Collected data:

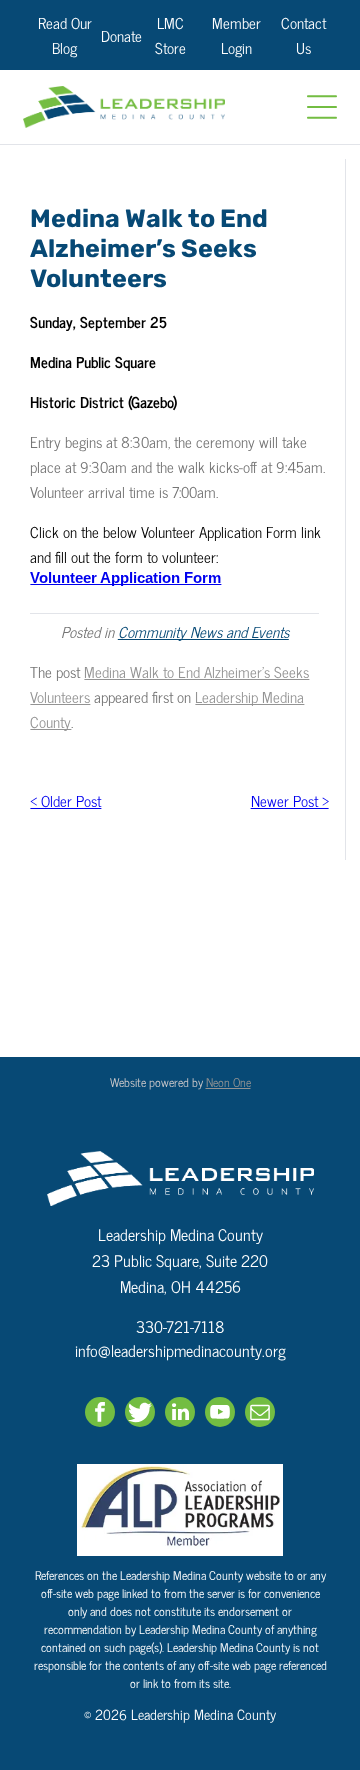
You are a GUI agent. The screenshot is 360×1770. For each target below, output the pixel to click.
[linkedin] (180, 1414)
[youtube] (220, 1414)
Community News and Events (203, 631)
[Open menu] (322, 107)
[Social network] (140, 1414)
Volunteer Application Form (125, 577)
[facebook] (100, 1414)
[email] (260, 1414)
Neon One (228, 1082)
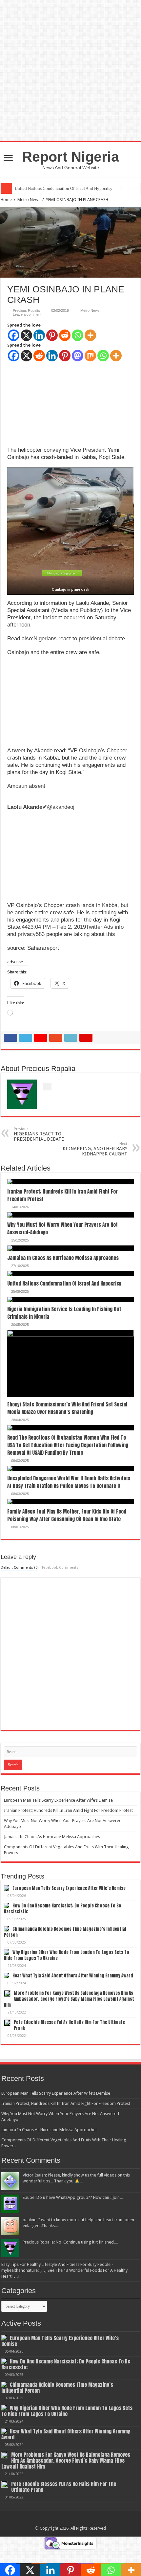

#### Task details:
Please write out every record above exactly, but leave the pictures out.

#### Output for this exercise:
You are a GUI agent. The screenshot is 360×1770. For each target below, output the pixel to click.
[linkedin] (180, 1414)
[youtube] (220, 1414)
Community News and Events (203, 631)
[Open menu] (322, 107)
[Social network] (140, 1414)
Volunteer Application Form (125, 577)
[facebook] (100, 1414)
[email] (260, 1414)
Neon One (228, 1082)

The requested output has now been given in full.